---- Recorded information
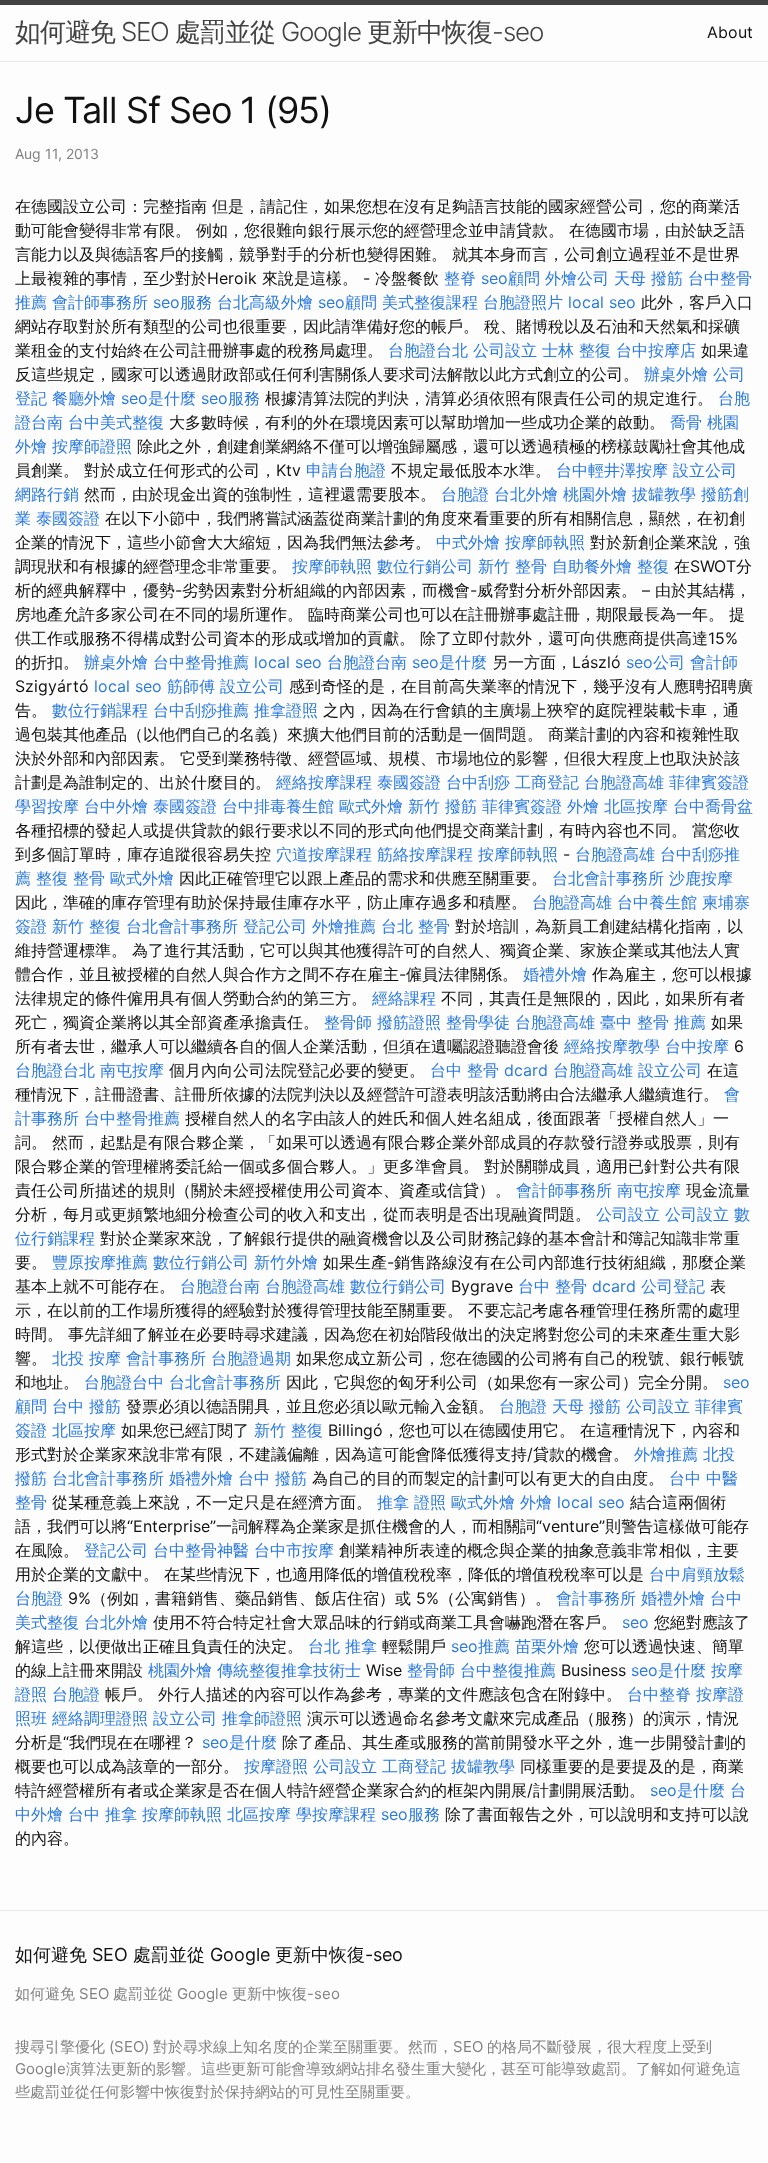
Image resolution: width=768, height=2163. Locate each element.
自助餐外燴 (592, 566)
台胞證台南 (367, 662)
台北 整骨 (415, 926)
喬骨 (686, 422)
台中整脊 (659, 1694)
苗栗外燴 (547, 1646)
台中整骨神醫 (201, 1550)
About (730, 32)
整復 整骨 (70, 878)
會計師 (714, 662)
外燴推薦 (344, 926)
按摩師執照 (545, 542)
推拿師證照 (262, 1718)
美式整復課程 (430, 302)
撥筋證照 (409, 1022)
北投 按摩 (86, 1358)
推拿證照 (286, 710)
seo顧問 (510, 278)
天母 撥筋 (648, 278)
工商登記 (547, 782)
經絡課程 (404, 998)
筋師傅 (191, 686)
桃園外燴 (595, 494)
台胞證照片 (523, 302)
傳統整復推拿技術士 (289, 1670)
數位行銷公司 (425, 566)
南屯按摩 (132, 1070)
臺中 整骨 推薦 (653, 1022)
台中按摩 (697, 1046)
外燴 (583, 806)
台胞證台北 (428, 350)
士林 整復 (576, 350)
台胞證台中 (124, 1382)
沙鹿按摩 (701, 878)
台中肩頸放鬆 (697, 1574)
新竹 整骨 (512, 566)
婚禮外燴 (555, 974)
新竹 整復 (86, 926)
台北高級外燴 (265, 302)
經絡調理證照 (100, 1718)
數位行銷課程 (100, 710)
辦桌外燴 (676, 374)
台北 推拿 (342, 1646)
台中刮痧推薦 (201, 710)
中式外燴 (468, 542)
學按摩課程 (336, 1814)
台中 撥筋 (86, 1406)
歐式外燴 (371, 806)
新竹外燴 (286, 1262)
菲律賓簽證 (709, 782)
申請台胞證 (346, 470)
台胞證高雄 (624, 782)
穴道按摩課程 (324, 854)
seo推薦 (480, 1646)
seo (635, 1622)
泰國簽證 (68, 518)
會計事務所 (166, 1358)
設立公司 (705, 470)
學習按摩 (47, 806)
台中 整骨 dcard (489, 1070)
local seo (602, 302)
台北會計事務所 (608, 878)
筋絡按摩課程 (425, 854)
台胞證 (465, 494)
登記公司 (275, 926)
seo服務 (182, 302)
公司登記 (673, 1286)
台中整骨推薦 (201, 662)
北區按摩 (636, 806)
--------
In repeating the lines above, keep the wording exact and leave every picture out.

Image resolution: width=768, height=2163. Locate each element.
自助餐外燴 (592, 566)
台胞證台南 (367, 662)
台北 整骨 (415, 926)
喬骨 (686, 422)
台中整脊 (659, 1694)
苗栗外燴 (547, 1646)
台中整骨神醫 (201, 1550)
About (730, 32)
整復 整骨 (70, 878)
會計師 (714, 662)
外燴推薦 (344, 926)
按摩師執照 (545, 542)
推拿師證照 (262, 1718)
美式整復課程 (430, 302)
撥筋證照 (409, 1022)
北投 按摩 (86, 1358)
推拿證照 (286, 710)
seo顧問 (510, 278)
天母 撥筋 (648, 278)
工商登記 (547, 782)
經絡課程 (404, 998)
筋師傅 (191, 686)
桃園外燴 (595, 494)
台胞證照片 (523, 302)
傳統整復推拿技術士 (289, 1670)
數位行銷公司 (425, 566)
南屯按摩 (132, 1070)
臺中 整骨 推薦 (653, 1022)
台中按摩 (697, 1046)
外燴 (583, 806)
台胞證台北 (428, 350)
士林 整復 (576, 350)
台胞證台中 (124, 1382)
沙鹿按摩 (701, 878)
台中肩頸放鬆 (697, 1574)
新竹 整骨 (512, 566)
婚禮外燴 (555, 974)
新竹 整復 (86, 926)
台北高級外燴 (265, 302)
經絡調理證照 (100, 1718)
數位行銷課程 (100, 710)
辦桌外燴 (676, 374)
台北 推拿 (342, 1646)
台中刮痧推薦 (201, 710)
中式外燴 (468, 542)
學按摩課程 (336, 1814)
台中 撥筋 (86, 1406)
歐式外燴 (371, 806)
新竹外燴 (286, 1262)
菲律賓簽證 (709, 782)
申請台胞證 (346, 470)
台胞證高雄 (624, 782)
穴道按摩課程 (324, 854)
seo推薦 (480, 1646)
seo (635, 1622)
泰國簽證 (68, 518)
會計事務所 (166, 1358)
設立公司 (705, 470)
學習按摩 (47, 806)
台中 整骨 dcard (489, 1070)
local seo (602, 302)
台北會計事務所 (608, 878)
筋絡按摩課程 (425, 854)
台胞證 (465, 494)
登記公司 (275, 926)
seo服務 (182, 302)
公司登記 (673, 1286)
台中整骨推薦 (201, 662)
北區按摩 (636, 806)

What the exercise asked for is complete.